* _Problem description_
Your answer must be an exact transcription of every record below, with the pictures omitted.

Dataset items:

--

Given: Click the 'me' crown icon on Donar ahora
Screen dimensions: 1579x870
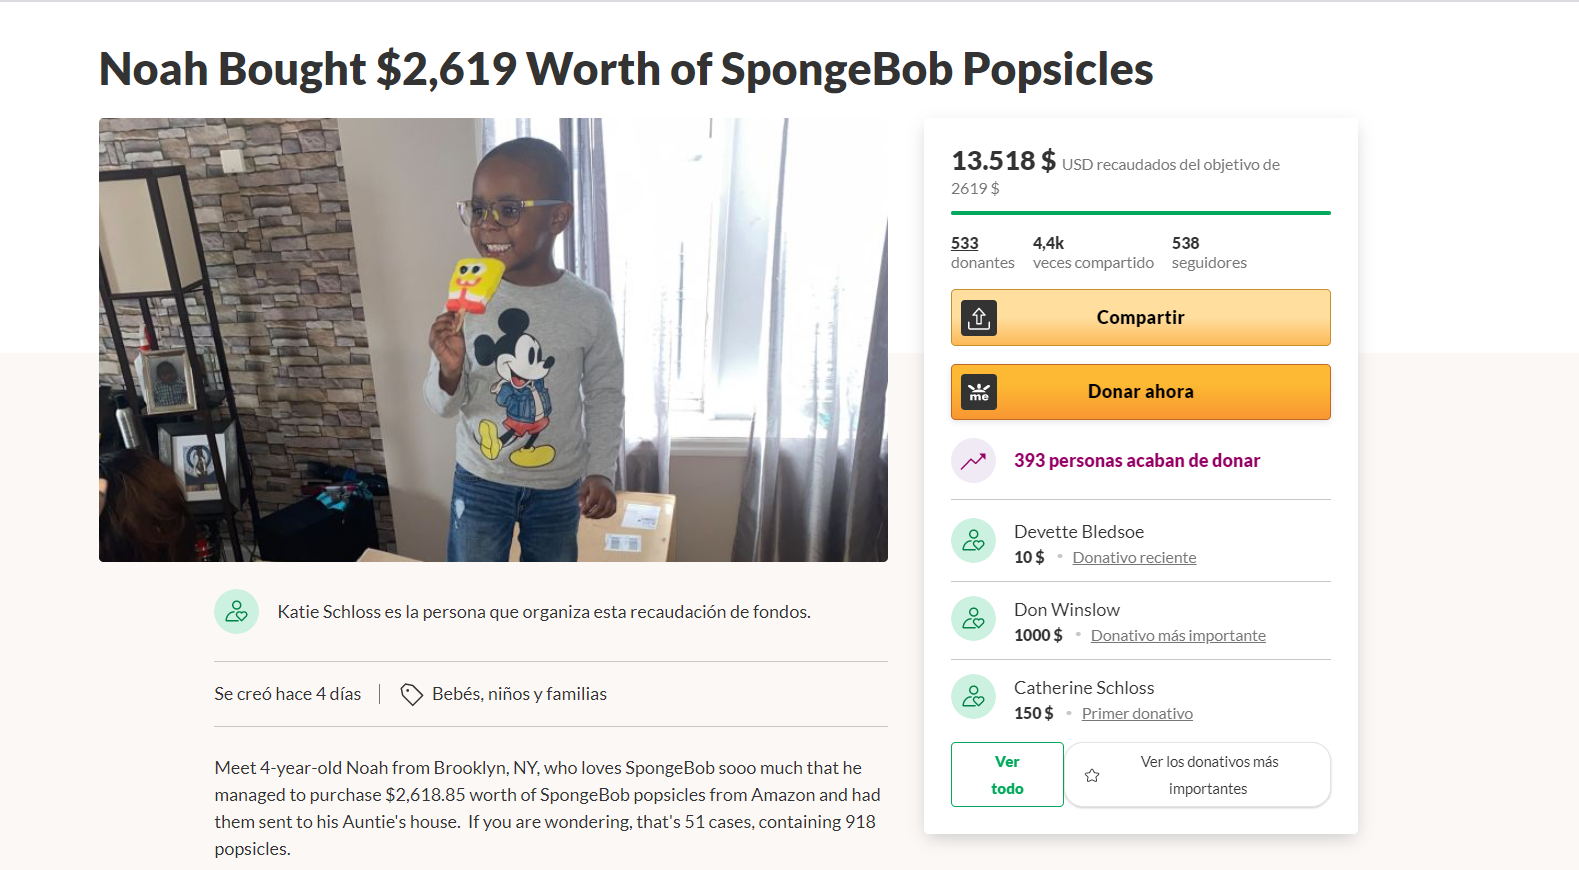Looking at the screenshot, I should click(x=979, y=392).
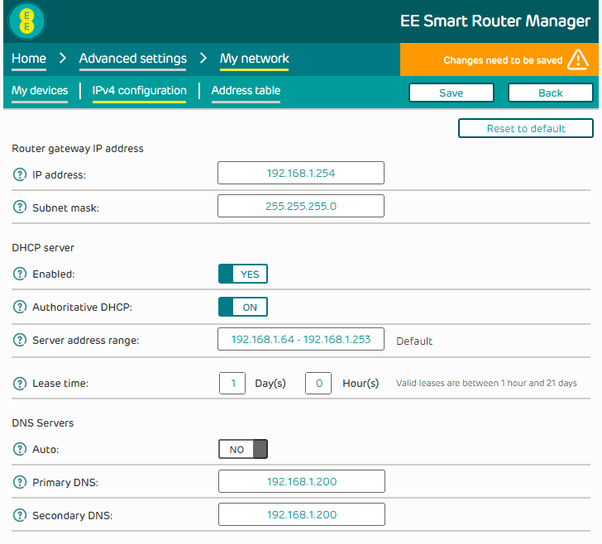Go to the Home breadcrumb
This screenshot has width=602, height=544.
click(29, 59)
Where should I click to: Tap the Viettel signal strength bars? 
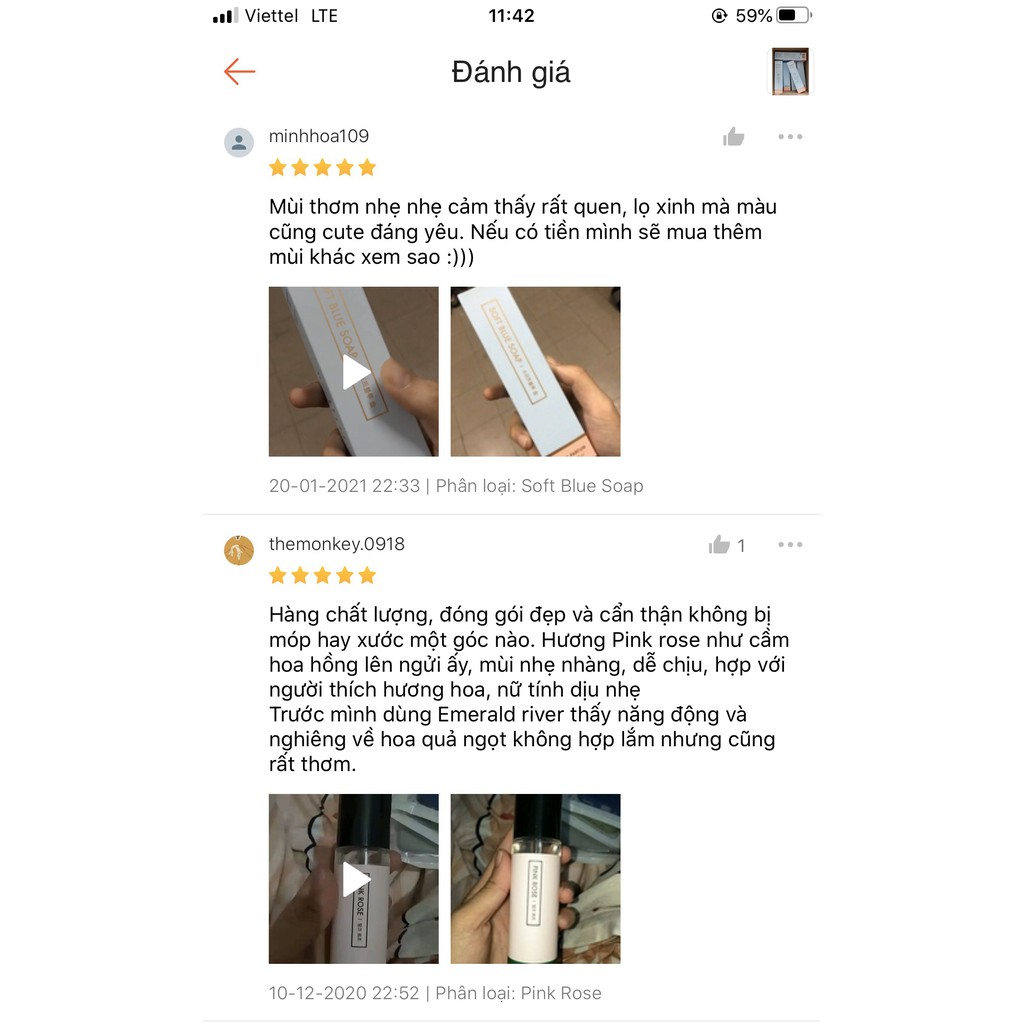[x=225, y=16]
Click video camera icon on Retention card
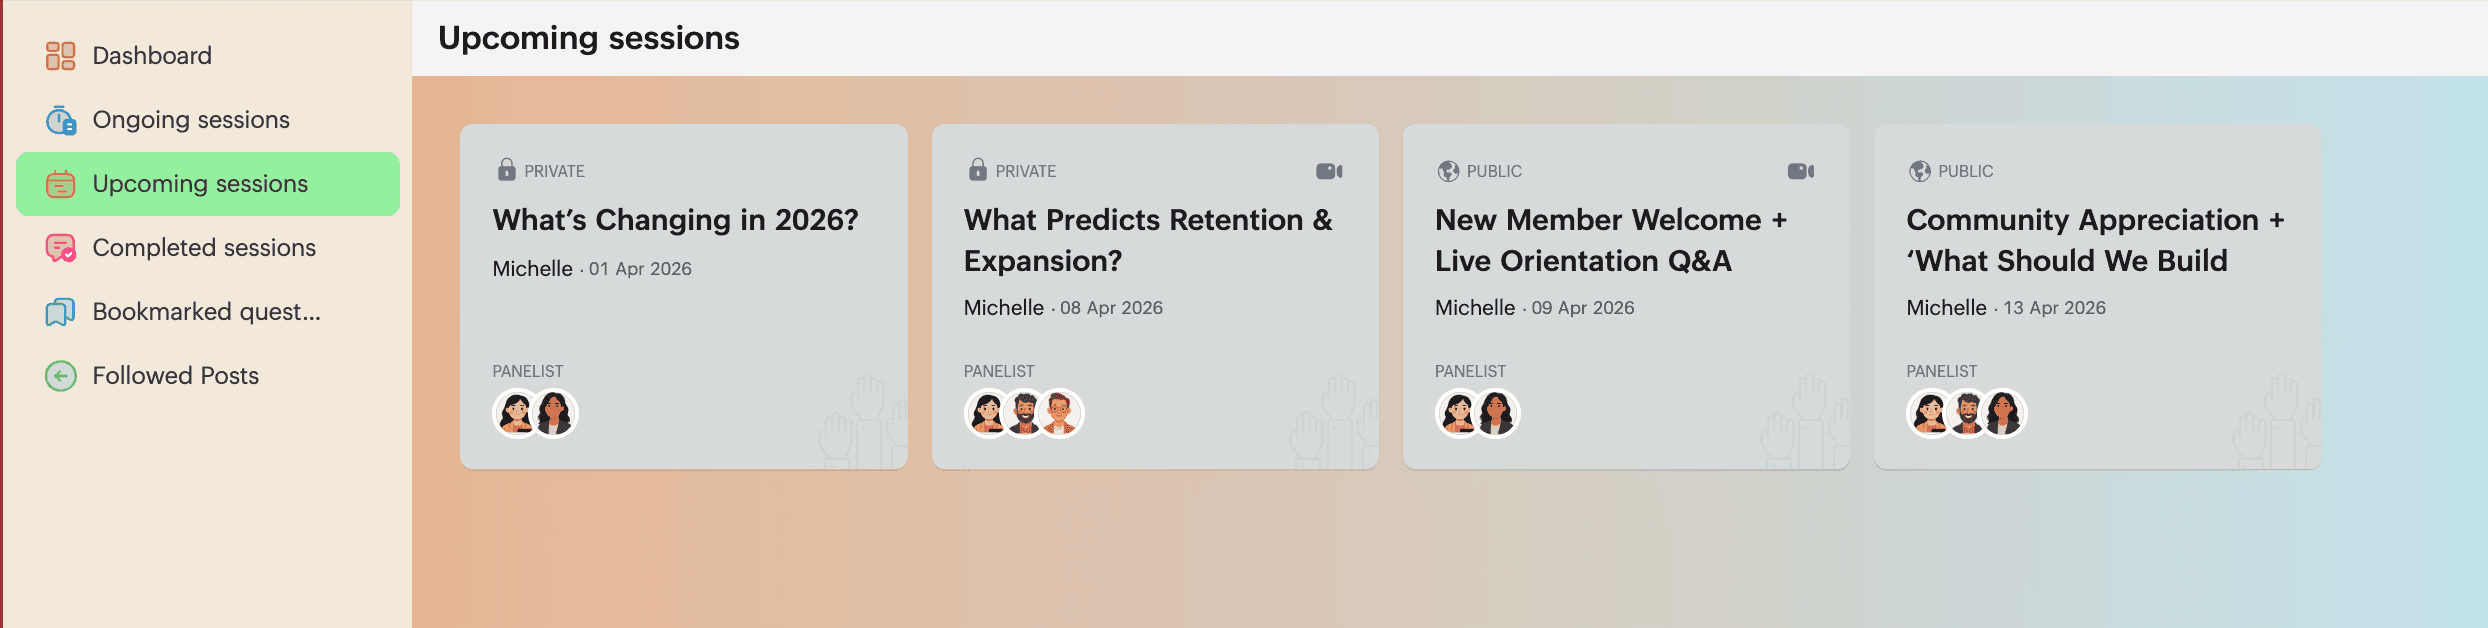This screenshot has width=2488, height=628. (x=1329, y=171)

--

* _Output of the exercise_
Given: Click the 'me' crown icon on Donar ahora
Screen dimensions: 1579x870
Looking at the screenshot, I should click(x=979, y=392).
Go to the Home breadcrumb
This screenshot has width=602, height=544.
click(29, 59)
Where should I click to: Tap the Viettel signal strength bars? 
[x=225, y=16]
Click video camera icon on Retention card
This screenshot has width=2488, height=628. (x=1329, y=171)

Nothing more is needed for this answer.